The lines you return should be those containing the string "Toggle", taken from the data below.

> Information supplied:
========================================================================
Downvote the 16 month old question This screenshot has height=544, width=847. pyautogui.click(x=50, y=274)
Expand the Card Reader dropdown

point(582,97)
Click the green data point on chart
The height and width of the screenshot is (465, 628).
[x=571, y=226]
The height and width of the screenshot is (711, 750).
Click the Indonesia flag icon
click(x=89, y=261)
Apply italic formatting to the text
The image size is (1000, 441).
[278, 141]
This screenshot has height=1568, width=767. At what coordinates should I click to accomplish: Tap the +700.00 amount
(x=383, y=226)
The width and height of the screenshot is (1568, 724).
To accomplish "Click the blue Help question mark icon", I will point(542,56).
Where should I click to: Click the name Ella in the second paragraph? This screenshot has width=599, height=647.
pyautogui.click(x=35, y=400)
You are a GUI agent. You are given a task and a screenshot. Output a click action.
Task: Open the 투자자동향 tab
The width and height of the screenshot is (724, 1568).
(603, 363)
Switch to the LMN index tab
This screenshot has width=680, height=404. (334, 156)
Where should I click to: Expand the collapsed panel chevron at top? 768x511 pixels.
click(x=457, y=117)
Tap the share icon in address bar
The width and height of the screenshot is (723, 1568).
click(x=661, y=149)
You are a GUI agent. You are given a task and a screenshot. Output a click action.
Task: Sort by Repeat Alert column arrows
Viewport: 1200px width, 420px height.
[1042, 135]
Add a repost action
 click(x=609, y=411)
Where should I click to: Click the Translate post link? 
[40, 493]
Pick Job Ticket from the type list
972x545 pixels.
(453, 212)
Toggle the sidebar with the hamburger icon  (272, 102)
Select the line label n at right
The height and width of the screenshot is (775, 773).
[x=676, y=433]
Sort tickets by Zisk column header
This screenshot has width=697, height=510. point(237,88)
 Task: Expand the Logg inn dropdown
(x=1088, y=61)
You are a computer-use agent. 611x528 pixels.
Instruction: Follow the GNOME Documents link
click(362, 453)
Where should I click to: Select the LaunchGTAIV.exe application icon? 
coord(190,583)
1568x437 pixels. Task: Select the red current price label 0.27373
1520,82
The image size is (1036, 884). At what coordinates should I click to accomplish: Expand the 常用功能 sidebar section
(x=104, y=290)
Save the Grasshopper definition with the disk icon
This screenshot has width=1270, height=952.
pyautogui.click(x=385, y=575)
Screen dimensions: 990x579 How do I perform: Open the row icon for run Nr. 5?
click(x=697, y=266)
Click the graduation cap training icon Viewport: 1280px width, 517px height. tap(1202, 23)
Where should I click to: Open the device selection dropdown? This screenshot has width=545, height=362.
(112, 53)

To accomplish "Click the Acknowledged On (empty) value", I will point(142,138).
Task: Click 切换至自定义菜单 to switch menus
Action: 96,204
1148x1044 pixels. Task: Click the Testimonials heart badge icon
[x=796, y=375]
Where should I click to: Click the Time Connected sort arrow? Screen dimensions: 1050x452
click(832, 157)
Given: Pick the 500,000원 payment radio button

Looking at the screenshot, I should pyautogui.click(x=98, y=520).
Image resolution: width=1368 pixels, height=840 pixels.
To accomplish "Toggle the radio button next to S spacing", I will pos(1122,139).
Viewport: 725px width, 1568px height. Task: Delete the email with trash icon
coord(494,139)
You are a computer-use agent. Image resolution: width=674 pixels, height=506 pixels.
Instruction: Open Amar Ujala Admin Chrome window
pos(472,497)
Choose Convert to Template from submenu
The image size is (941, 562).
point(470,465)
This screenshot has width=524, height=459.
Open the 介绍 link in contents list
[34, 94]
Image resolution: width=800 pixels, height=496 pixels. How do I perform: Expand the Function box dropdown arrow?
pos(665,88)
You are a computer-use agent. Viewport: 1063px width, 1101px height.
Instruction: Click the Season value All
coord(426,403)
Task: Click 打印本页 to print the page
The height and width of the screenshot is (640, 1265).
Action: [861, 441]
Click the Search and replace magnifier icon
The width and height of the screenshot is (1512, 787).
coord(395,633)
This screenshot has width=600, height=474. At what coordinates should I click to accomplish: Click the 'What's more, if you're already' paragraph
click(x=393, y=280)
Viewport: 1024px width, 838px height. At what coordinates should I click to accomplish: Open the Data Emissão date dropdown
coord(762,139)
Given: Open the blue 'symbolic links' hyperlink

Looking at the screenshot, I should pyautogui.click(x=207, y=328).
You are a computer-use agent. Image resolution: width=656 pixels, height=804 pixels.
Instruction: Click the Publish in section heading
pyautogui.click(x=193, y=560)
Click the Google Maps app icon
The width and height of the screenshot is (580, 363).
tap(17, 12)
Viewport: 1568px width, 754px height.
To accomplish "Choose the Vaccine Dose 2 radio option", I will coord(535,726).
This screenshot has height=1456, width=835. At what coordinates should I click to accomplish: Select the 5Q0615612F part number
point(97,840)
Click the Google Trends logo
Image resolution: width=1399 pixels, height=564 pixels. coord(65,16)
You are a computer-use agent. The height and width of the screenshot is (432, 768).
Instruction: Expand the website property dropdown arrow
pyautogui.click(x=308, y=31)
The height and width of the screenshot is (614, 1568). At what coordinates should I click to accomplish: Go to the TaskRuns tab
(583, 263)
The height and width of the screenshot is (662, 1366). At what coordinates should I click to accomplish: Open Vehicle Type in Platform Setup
========================================================================
> Answer section:
Toggle the sidebar with the hamburger icon  (272, 102)
To accomplish "Toggle the radio button next to S spacing", I will pos(1122,139).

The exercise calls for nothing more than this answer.